Sabato a Roma scendiamo in piazza per la manifestazione lanciata dall’Assemblea della Magnolia sotto lo slogan Tull Quadze che in pashtu – lingua afghana e pakistana - significa Tutte le donne per esprimere vicinanza e solidarietà alle donne afghane. Cacciate dai posti di lavoro, rinchiuse in casa e sotto scrigni scuri, allontanate dalle scuole e dalla vita pubblica sono proprio le donne a pagare il prezzo più alto al disastro Afghanistan. Esattamente come nella pandemia sono state le donne a pagare, in termini professionali e di arretramento nei diritti, un conto altissimo. Analisi e considerazioni che hanno spinto l’Assemblea a chiedere un radicale cambiamento di paradigma passando dallo sfruttare il mondo al prendersi cura del mondo, delle persone e della terra in cui viviamo invece di perseguire esclusivamente profitto e dominio.
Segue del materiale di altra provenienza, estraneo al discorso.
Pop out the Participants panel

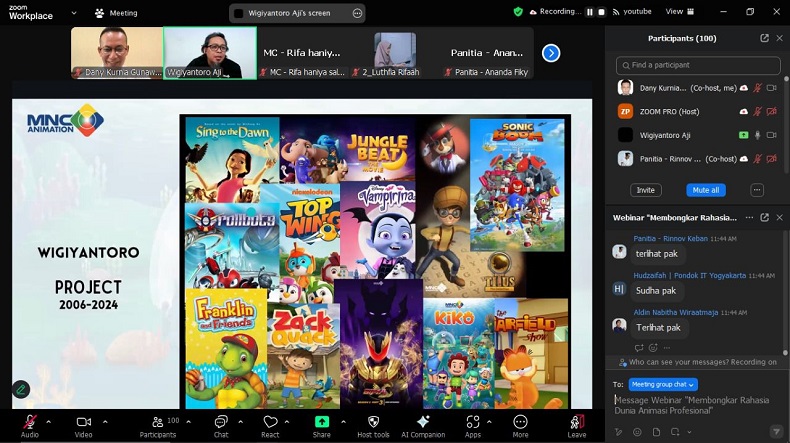pyautogui.click(x=764, y=38)
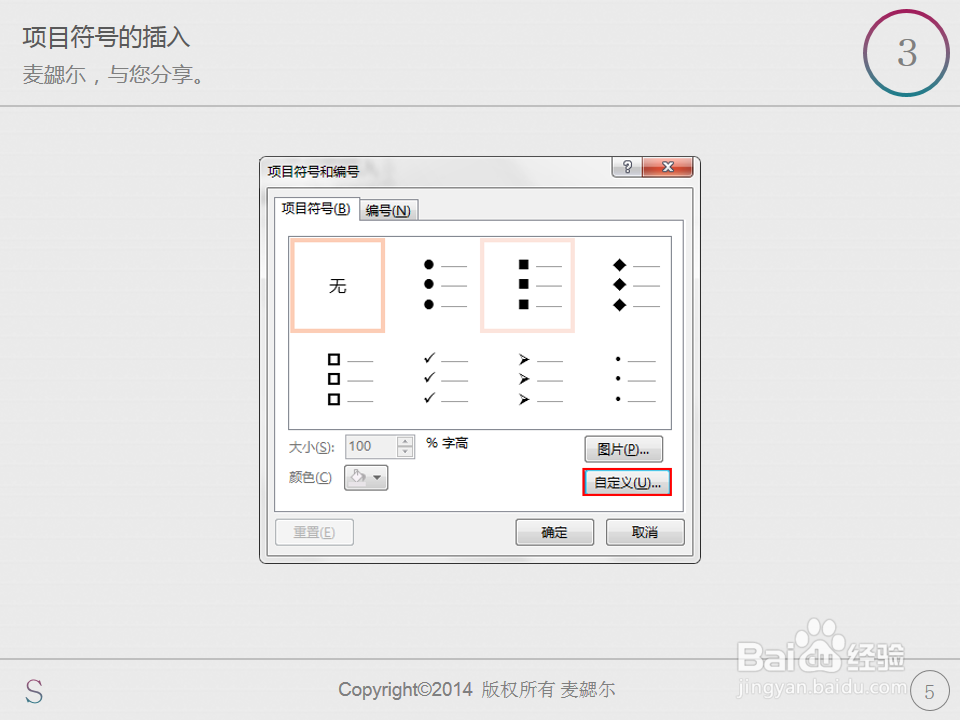Switch to the 编号(N) tab
Screen dimensions: 960x720
pos(388,210)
Così il primo claim per la manifestazione è stato proprio “La Rivoluzione della cura”: cura dell’ambiente, delle relazioni, dell’occupazione, della salute, dei diritti. Cura come attenzione alla sopravvivenza e al futuro che le donne portano nei gesti e nelle idee, e nelle politiche.
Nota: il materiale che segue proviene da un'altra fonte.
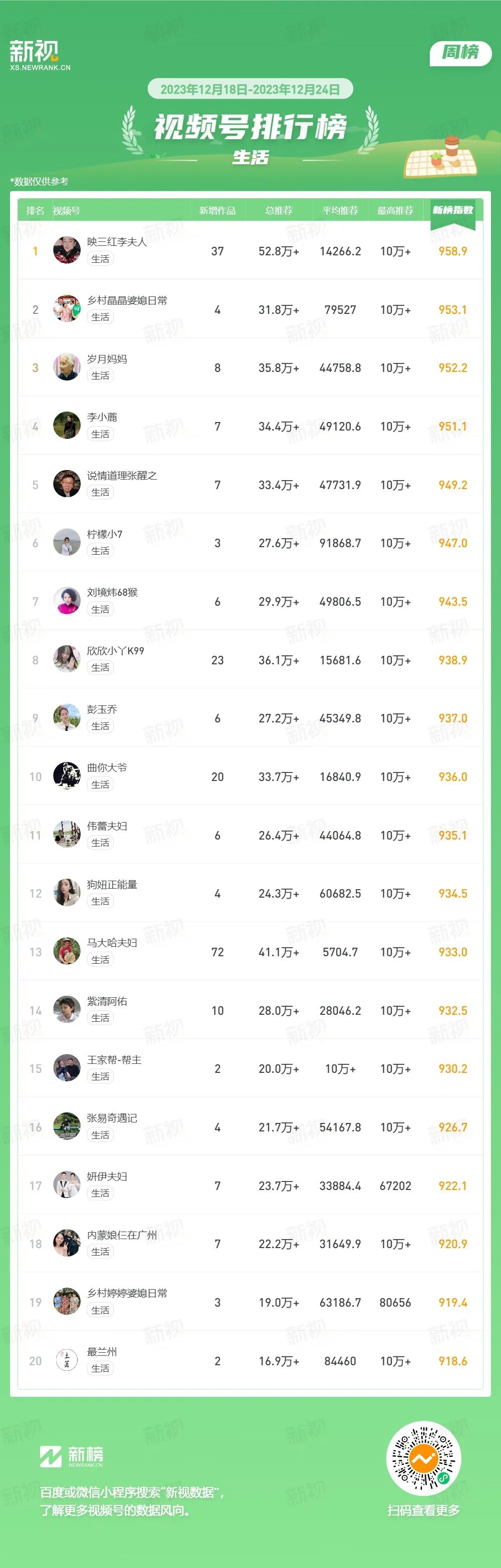Click the 958.9 index score
The height and width of the screenshot is (1568, 501).
point(453,251)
L’assemblea della Magnolia – un gruppo eterogeneo di associazioni, sindacati e personalità della politica e dell’impegno civile - con questa manifestazione chiede che le ingenti risorse del Pnrr vengano spese guardando anche alle donne e alle loro problematiche. Non bastano gli enunciati: servono i fatti. Appena ieri, l’Ispettorato nazionale del lavoro ha diffuso i dati relativi alle dimissioni consensuali dei genitori di figi 0-3 anni. Il quadro complessivo della Relazione ci ha restituito ancora una volta un Paese che non supporta le famiglie con figli piccoli, un problema che nel 77% dei casi - che nel Mezzogiorno d’Italia sale al 93%-, si traduce con le dimissioni volontarie della lavoratrice. I dati della Relazione dicono anche che in presenza di figli l’occupazione maschile aumenta mentre quella femminile diminuisce. A questo problema grave il Pnrr non dà risposte. I mancati investimenti nelle infrastrutture sociali alle quali, anche in questa partita, sono state preferite le infrastrutture materiali secondo i canoni delle più tradizionali politiche seguite nel nostro Paese, hanno come inevitabile effetto l’emarginazione femminile dal lavoro e la scelta della denatalità. Non è un caso che in Europa, l’Italia abbia uno dei tassi di occupazione femminile più bassi, il penultimo, di oltre tredici punti percentuali sotto la media con un gap che Mezzogiorno supera 25 punti.

Rimettere al centro la cura, come chiederemo sabato, comporta riallineare gli obiettivi, i tempi, gli strumenti. Significa chiedere la fine della precarietà del lavoro, rafforzare la rete dei servizi sanitari e sociali pubblici, ricostruire e trasformare il sostegno e l’assistenza per gli anziani, investire sulla scuola accrescendo il numero degli insegnanti, delle classi, degli strumenti a disposizione dei ragazzi, di avviare un grande progetto di manutenzione del territorio e delle nostre città, di mettere al centro le persone. Significa rileggere tutta la nostra società a partire dai bisogni e dalla libertà che le donne si sono conquistate e che hanno aumentato la libertà e il benessere di tutti.